Problema geografico: come fare arrivare un falco da PG a CA

iuribb

Falconiere Esperto
Giustamente.... :roll: :lol: comunque il volo dall'inghilterra era con Alitalia cargo... :lol: .STAREMO A VEDERE....
Ma il tempo stringe ed è bene che prenda una decisione..... :roll: infortati sullo scalo a Sant Egidio (pg) Areoporto dell'Umbria
Un saluto Iuri
p.s
mandami il tuo n° di tel e se ci riesci domattina verso le 9,30 vieni in chat... :wink:
 

Nathaniel

Aspirante Falconiere
mandato il numero in PM sia di casa che del cell, sono in chat ora e domani verso le 9.30 non so se ci saro. ci sono a ore pasti(tra le 14 e le 15.30 o dalle 20\21 in poi).

lo scalo a S.Egidio non va bene. ho già  chiesto.

a il tempo stringe ed è bene che prenda una decisione.....

la decisione è presa da un po' :p

cmq eventualmente ci sono metodi per velocizzare le operazioni. ci sentiamo via chat o via telefono tra oggi e domani.
ciao.
 
G

Guest

Guest
comunque il volo dall'inghilterra era con Alitalia cargo...

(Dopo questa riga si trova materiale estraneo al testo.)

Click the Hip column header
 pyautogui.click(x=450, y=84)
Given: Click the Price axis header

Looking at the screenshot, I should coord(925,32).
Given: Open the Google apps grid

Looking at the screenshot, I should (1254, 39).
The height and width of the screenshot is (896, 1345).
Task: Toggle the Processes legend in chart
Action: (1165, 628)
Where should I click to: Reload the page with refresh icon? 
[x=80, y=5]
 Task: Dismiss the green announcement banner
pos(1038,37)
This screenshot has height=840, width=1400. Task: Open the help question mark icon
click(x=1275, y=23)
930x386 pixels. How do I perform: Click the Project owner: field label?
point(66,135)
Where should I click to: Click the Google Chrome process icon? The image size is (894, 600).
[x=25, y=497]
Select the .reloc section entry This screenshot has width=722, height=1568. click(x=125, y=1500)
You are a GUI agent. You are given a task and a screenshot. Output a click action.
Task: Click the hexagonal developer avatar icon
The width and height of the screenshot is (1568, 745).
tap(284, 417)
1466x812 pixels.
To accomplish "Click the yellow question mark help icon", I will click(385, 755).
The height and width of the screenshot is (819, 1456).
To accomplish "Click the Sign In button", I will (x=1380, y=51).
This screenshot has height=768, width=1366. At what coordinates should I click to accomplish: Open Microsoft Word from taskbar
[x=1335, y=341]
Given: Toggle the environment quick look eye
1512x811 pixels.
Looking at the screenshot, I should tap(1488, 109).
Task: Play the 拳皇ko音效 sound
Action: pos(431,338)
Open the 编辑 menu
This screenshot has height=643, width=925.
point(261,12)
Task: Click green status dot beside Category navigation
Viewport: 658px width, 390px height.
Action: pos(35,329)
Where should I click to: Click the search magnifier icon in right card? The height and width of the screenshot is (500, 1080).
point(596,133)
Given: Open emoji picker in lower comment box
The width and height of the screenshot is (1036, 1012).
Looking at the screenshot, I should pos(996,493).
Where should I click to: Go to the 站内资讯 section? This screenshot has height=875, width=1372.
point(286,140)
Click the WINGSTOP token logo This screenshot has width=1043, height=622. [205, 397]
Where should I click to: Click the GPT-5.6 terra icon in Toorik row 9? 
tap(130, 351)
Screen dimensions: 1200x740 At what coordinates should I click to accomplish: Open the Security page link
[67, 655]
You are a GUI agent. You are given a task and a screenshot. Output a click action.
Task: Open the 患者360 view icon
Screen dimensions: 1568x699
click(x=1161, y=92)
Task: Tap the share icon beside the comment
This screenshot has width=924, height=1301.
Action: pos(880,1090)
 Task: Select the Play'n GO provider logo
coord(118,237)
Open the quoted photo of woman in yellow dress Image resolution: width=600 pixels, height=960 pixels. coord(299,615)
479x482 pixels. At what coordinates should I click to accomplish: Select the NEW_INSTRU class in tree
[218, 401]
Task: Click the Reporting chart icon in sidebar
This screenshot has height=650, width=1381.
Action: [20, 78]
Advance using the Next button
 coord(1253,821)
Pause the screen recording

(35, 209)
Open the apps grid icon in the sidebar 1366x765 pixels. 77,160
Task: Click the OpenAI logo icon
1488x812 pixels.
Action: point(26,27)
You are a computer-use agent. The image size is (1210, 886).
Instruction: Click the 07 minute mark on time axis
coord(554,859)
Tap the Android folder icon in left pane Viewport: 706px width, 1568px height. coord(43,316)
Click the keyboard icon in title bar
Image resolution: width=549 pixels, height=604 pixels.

Buono a sapersi, solo che viaggiando con i voli normali mi è capitato spesso di vedere i trasportini trattati come valigie! Da qui la mia scarsa fiducia nella soluzione della stiva!
 

iuribb

Falconiere Esperto
Abbiamo risposto insieme e non avevo visto il tuo messaggio.... :roll: X ALTRI 5 MINUTI ANCHE IO SONO IN CHAT...Ciao iuri
 

stefano

Moderator
Membro dello Staff
approposito quando ci si trova in chat x far du parole? fissiamo magari x sabato che è una mattinata tranquilla nella quale ho pochi rompi scatole.ciao iuri
buon volo
 

mrhawk

Fondatore
Membro dello Staff
Non ti preoccupare, informati presso la compagnia aerea delle dimensioni della scatola di trasporto da usare come bagaglio a mano. normalmente quelle in commercio per gatti vanno bene.Cerca di sigillarla in modo che passi abb.aria da farlo respirare bene e di non accaldarlo ma che non filti troppa luce.Sul fondo mettigli della moquet o dell'erba sintetica fissata con del bioadesivo sul fondo della scatola. Non incappucciare l'harris che è di natura molto tranquillo e prima di metterlo nella scatola fasciate le timoniere con del nastro di carta.Lascialo libero solo coi geti, senza sonagli. Non mentire così spudoratamente....di che è il tuo pappagallo! Sarà  una bugia a fin di bene perchè ti capiranno meglio tutti....anche perchè...99% te lo passano ai raggi x. Portati la dichiarazione di provenienza che ti rilascerà  Iuri.Secondo me (visto che l'animale andrà  in Sardegna)potrebbero chiederti anche un certificato veterinario in cui si dichiara che l'animale non è affetto da nessuna malattia e gode di ottima salute. Se non parti nel week-and vedrai che l'aereo non sarà  strapieno e nessuno ti impedirà  di tenere la scatola sotto le tue gambe. :wink:
facce sapè :D
 

Nathaniel

Aspirante Falconiere
per cui alla fine abbastanza conforme a cio che avevo in mente e a cio che aveva detto il tipo della dogana aeroportuale(mi riferisco ai documenti di sana e robusta cistituzione)...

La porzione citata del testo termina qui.